Student trip to Peru offers opportunities for cultural exploration


The coastal city of Lima, Peru

Shortly after commencement, 10 students, one chaperone, and one professor will be immersing themselves in the culture of Peru as part of a 3-credit course.

The group will have 12 days to explore from May 18 to June 1, visiting cultural sites, and interacting with the locals.

The trip was open to anyone on campus with permission of the professor, and each student paid the $2,000 course fee which covers airfare, accommodations, and food, but no extras. All personal expenses will have to come out of the student’s own pocket. Because the drinking age in Peru is 18, personal expenses may include a drink, but Associate Business and Economics Professor Henrique Cezar advised them to be careful and use common sense.

In the past, two professors from the business and economics department have taken students to Brazil. This year, Cezar will be the only one going on the international trip due to budget constraints. Also, the trip dates coincide with Brazil’s World Cup, so they decided to choose a neighboring country in Latin America to provide a better experience for the students.

“I decided to take students to Latin America,” said Cezar. “I was born in Latin America; my background is from there, so I speak the language including Spanish and Portuguese. I’ve been taking them to Brazil in the past, because it is my home country. This time, because of the Soccer World Cup, the prices will be higher with tourists from all countries and no available accommodations. Peru has a beautiful history, and is one of the oldest civilizations in the world, so I think it will be more educational for the students.”

Peru hosts a mix of cultures and languages, which all co-exist in the same geographic location.
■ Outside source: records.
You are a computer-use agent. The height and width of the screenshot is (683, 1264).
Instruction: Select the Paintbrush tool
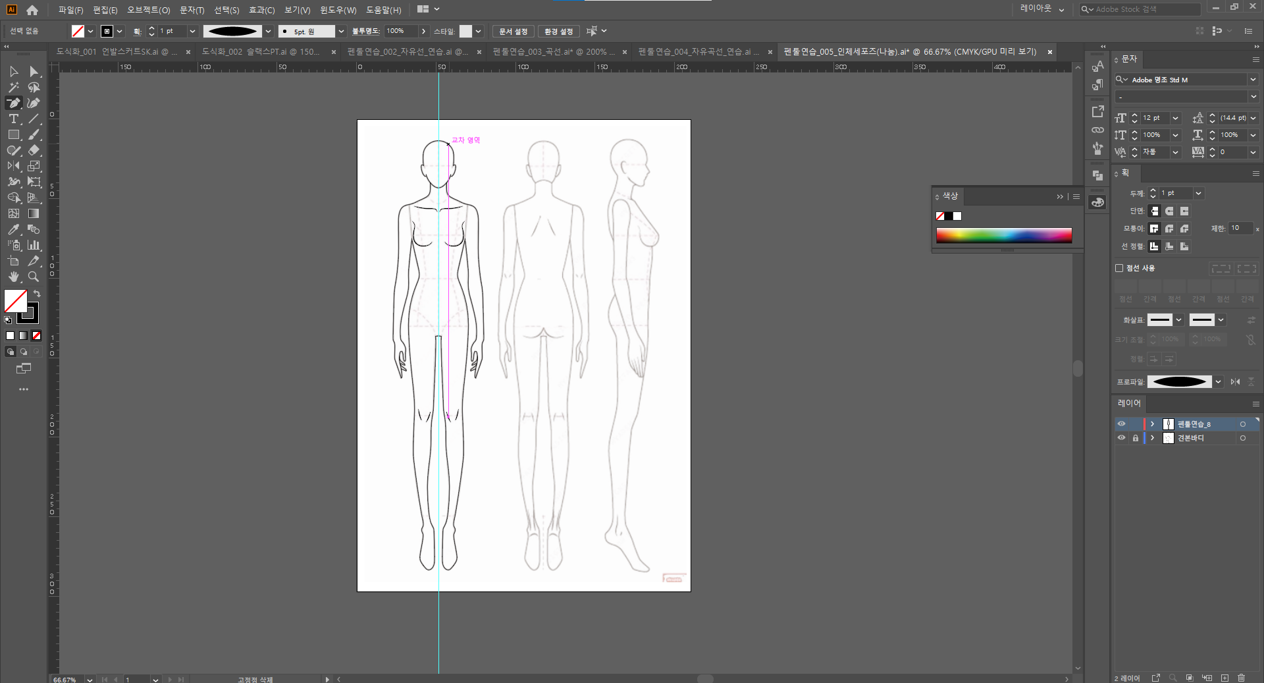pos(34,135)
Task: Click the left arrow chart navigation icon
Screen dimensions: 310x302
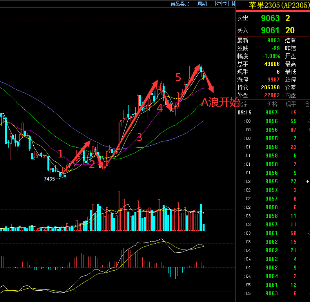Action: (x=218, y=4)
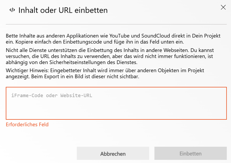Click the word Sicherheitseinstellungen in the text

[78, 62]
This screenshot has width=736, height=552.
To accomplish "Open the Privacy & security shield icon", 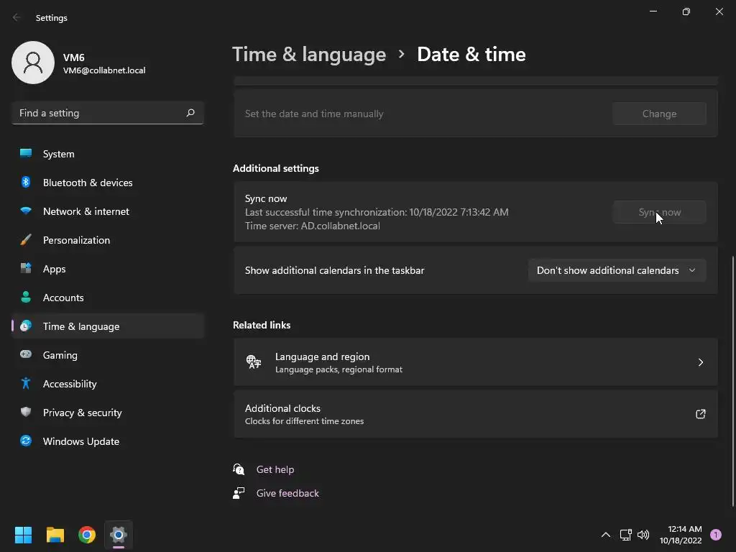I will pyautogui.click(x=26, y=412).
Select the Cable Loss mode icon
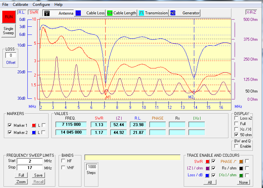Screen dimensions: 263x188 78,13
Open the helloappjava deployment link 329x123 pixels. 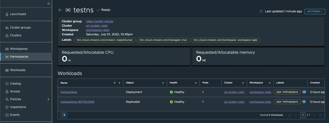click(x=69, y=92)
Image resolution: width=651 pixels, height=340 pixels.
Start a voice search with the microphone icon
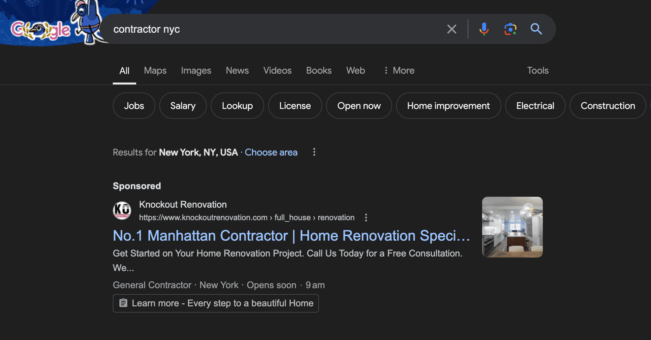coord(484,29)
Spanish is the official language and is used in most of the country. Other languages such as Quechua, which is spoken in many Andean regions in different varieties, and Aimara, the predominant language of the southern Andes, are recognized by Peru’s constitution, and are only a few of the 43 native languages.

The group will be visiting Cusco, Machu Pichu, and the capital, Lima. “We will arrive in Peru on May 19, and go directly to Cusco. The next day we will start doing activities including bike tours, hiking, visiting museums and obviously visiting Machu Picchu. We’ll also be visiting a local university to interact with other students,” Cezar said.

The day-by-day itinerary has not been set for the trip yet, but the group will be in Cusco for 10 days and Lima for two days, respectively.